We finish the segment with Paul talking about his early stage's of reading of George Megalogenis' The Football Solution... let's see if Paul actually finishes it at any point of time so he can talk about it on the show.
After the break, Ian talks about his next seam of research at Footscray Historical Society, which takes him into the condition of school soccer in Melbourne in the 1950s and 60s - seen through the lens of Footscray Technical School yearbooks. We look at the research possibilities opened up by this; what the yearbooks looked like and what kind of they contained; the demographic changes revealed by the yearbooks; soccer's positioning within this school with other sports; and the influence of the institutional push by Victorian soccer bodies to get into schools and improve coaching, including hiring a director of coaching from overseas (which turns out to be Len Young).

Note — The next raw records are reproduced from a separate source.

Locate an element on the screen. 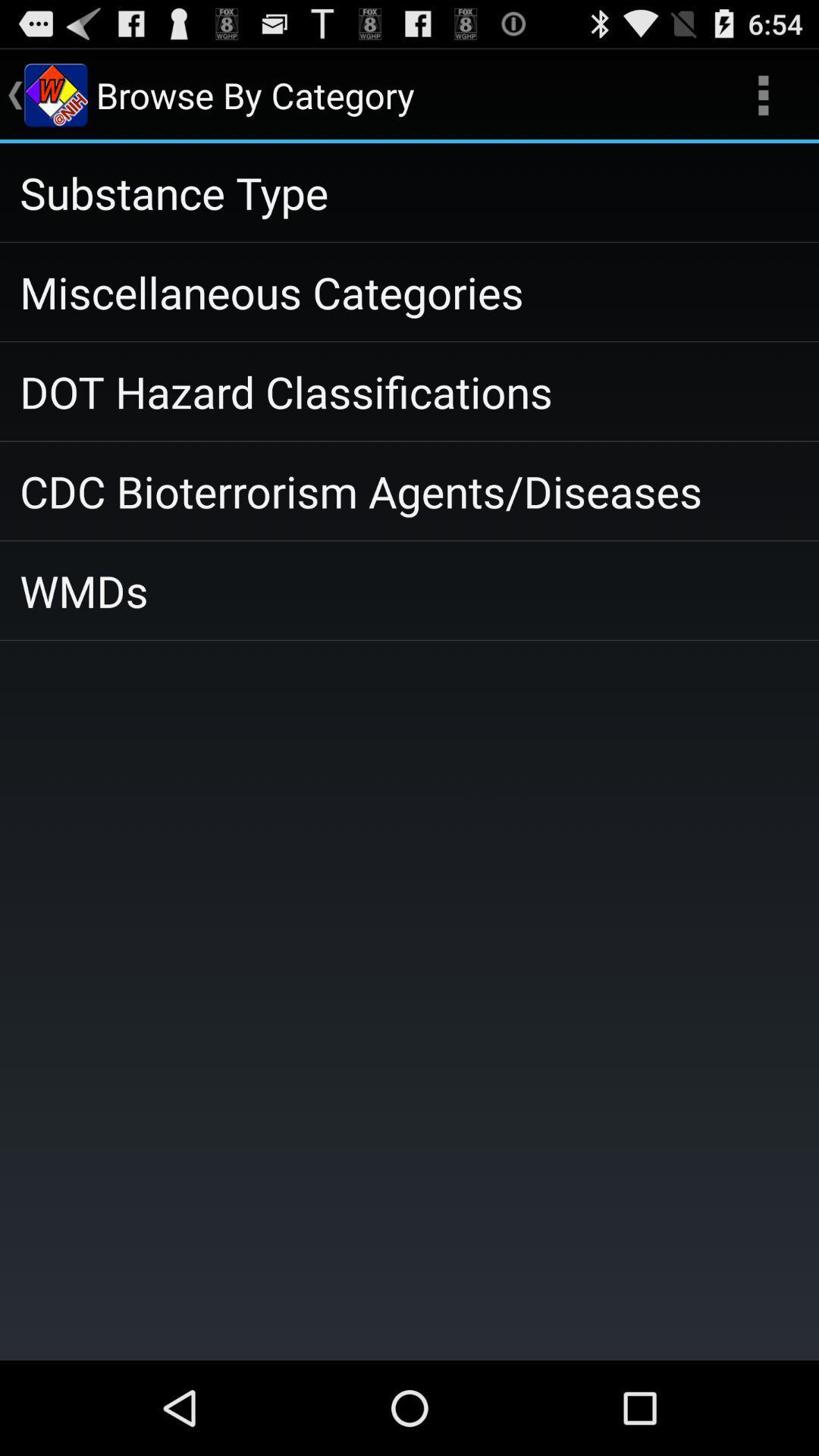  the wmds icon is located at coordinates (410, 589).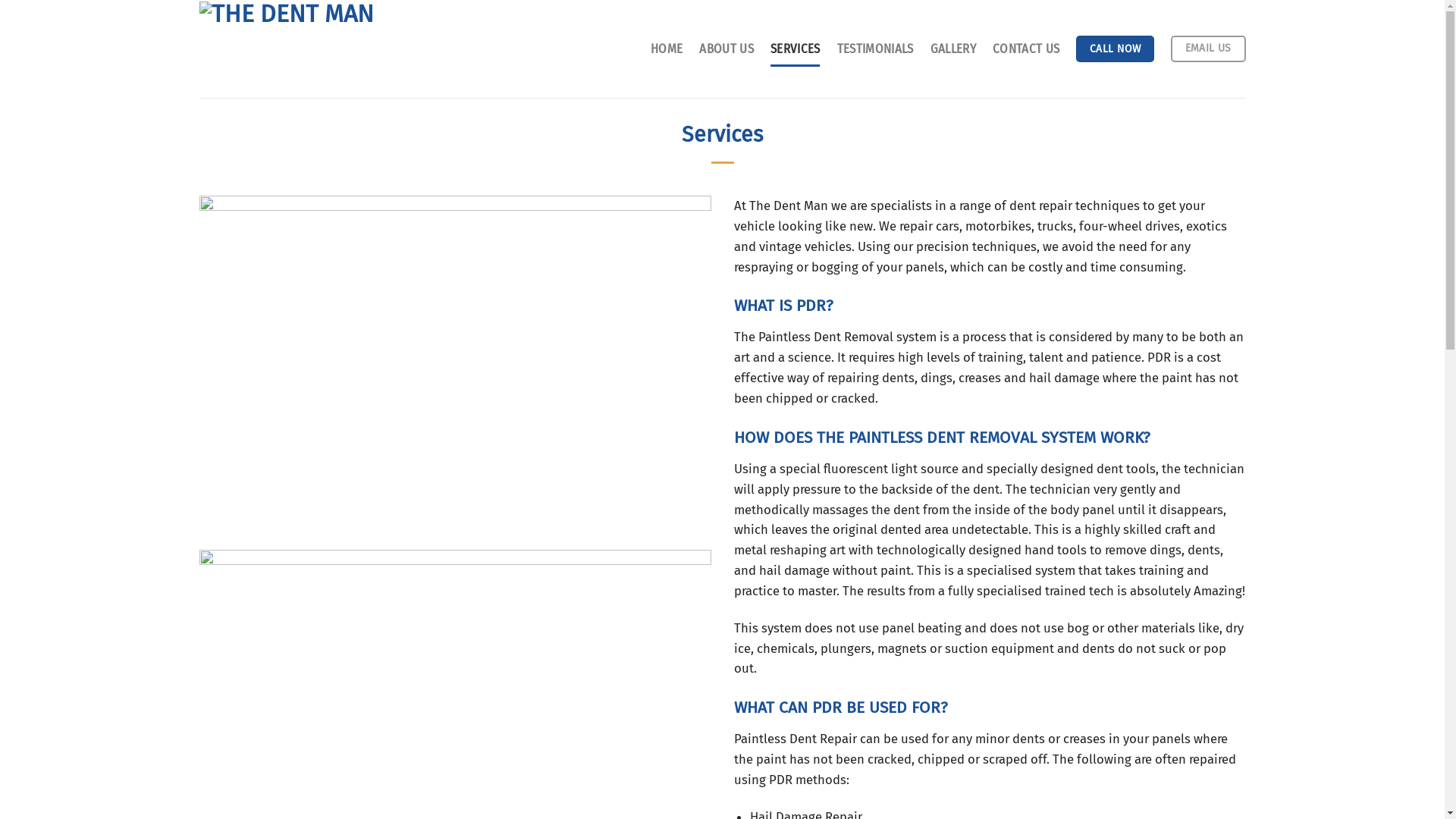 This screenshot has height=819, width=1456. What do you see at coordinates (930, 48) in the screenshot?
I see `'GALLERY'` at bounding box center [930, 48].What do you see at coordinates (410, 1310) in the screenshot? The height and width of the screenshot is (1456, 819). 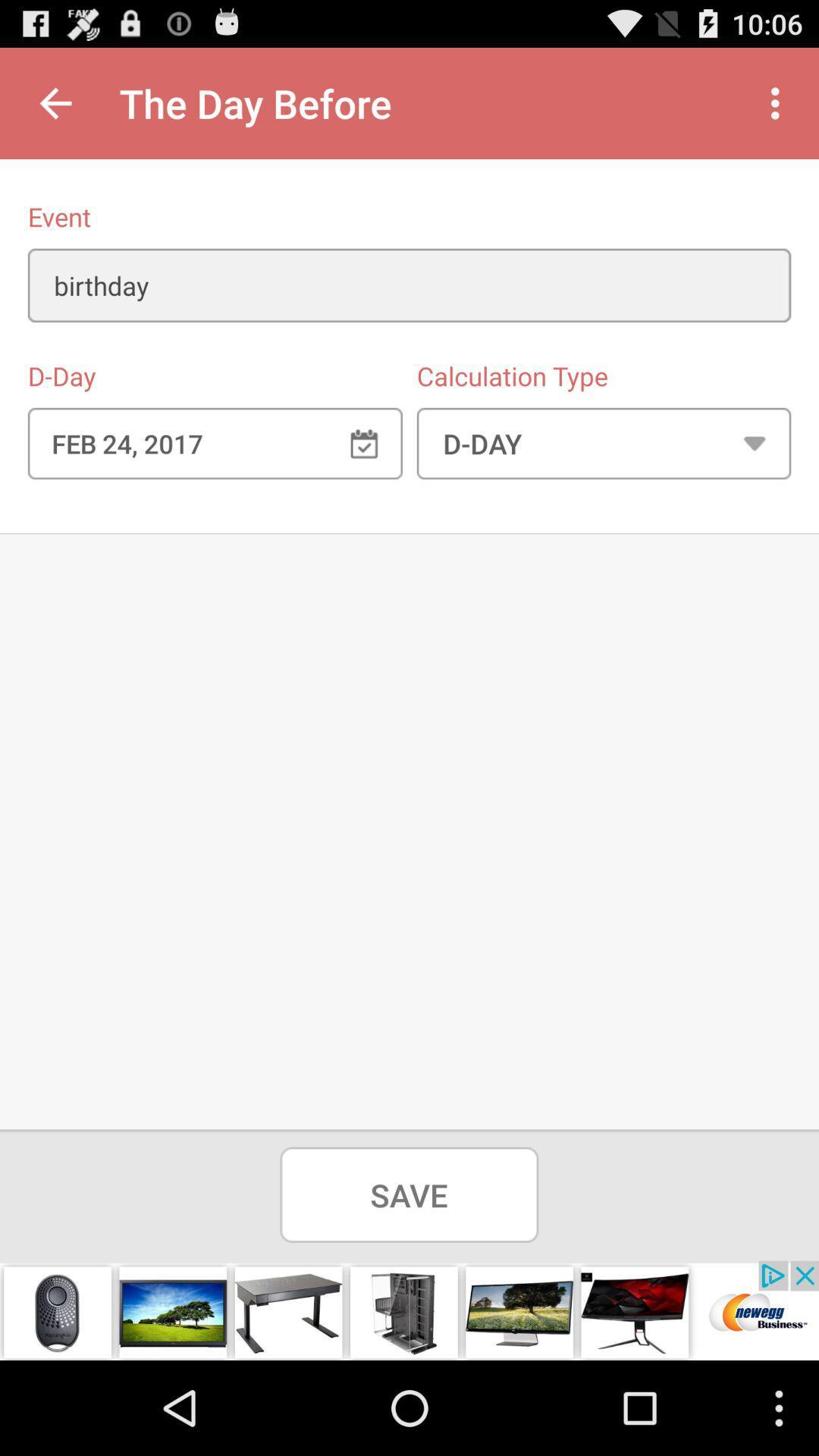 I see `advertisement` at bounding box center [410, 1310].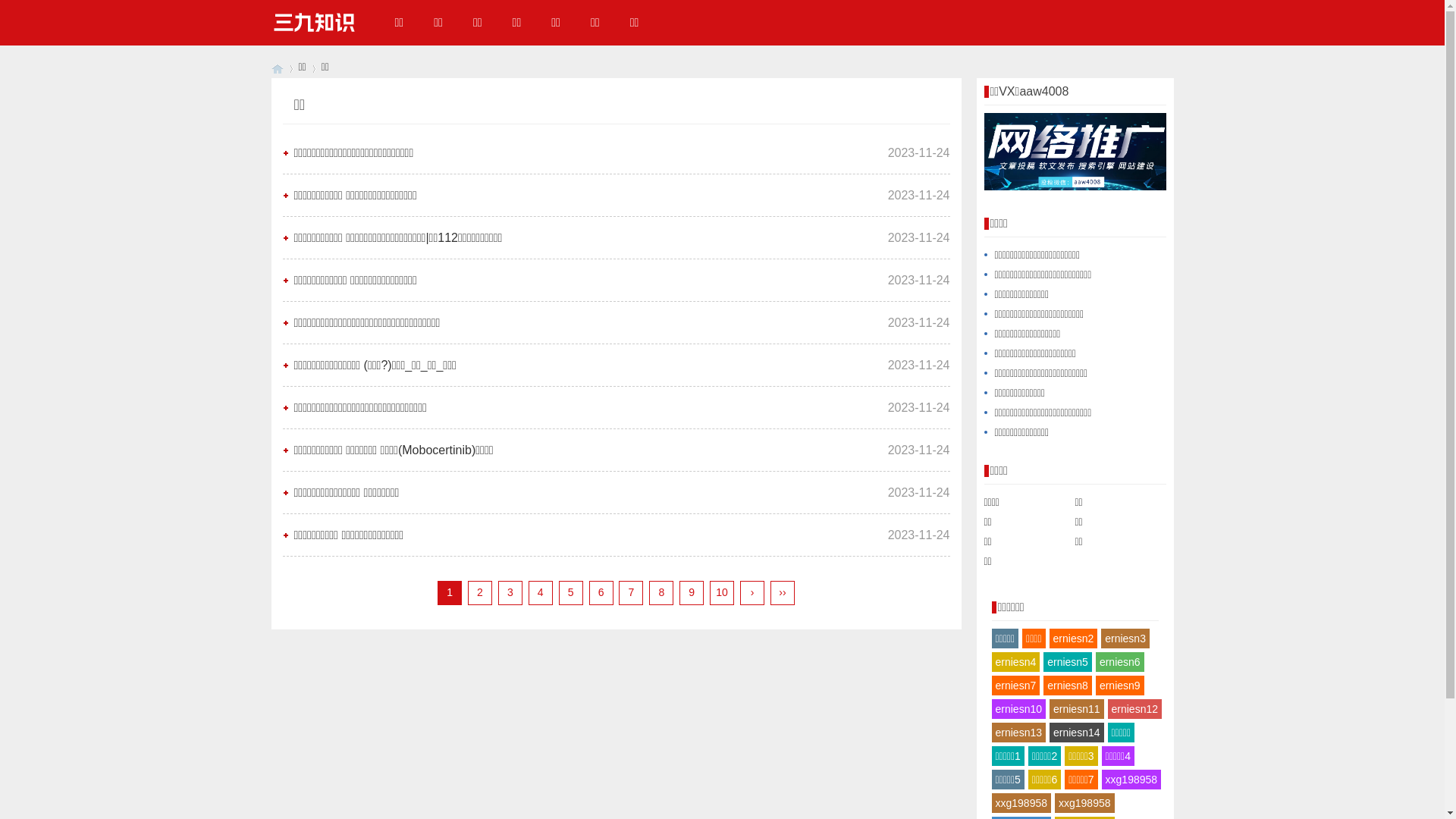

(stick around for some dissection of competing contemporary views of the battle for schoolboy hearts and minds)
Ian talks about calling former Socceroo Ted Smith, who played in this competition in his youth. Hakoah's absorption of Swinburne's junior teams, and did this happen more often?
Also, a bit related to this issue of competing for resources, that Collingwood Football Club tried to secure the lease of Northcote Football Club's ground, to maintain it for Australian rules, in the event that Northcote folded. Then then familiar story of fighting of for grounds, and trying to woo future generations (especially of migrants), instead of current generations already wedded to their sport.
Then 100 Years Ago Today we start off in Portland in western Victoria, where the crew of the Cupid will provide an example of the English game of soccer football; then to the Celebes and Macassar, and Singapore and Malay where soccer rules, where our correspondent observes the sporting practices of the locals; the interstate Australian Rules tournament for railwaymen sees the New South Wales is using soccer tactics; still in Adelaide, a meeting for a soccer practice match; an Adelaide commentator on Australian rules notes the lack of quality in his sport in Queensland and New South Wales, where the existence of rugby and soccer players means that there's not enough quality for Australian rules representative sides - also a show of literary fairness obscuring probably really unfair attitudes towards non-Aussie Rules football codes; and in Newcastle, the season is about to begin, with suspicious transfers between clubs - is it down to professionalism or shifting district boundaries?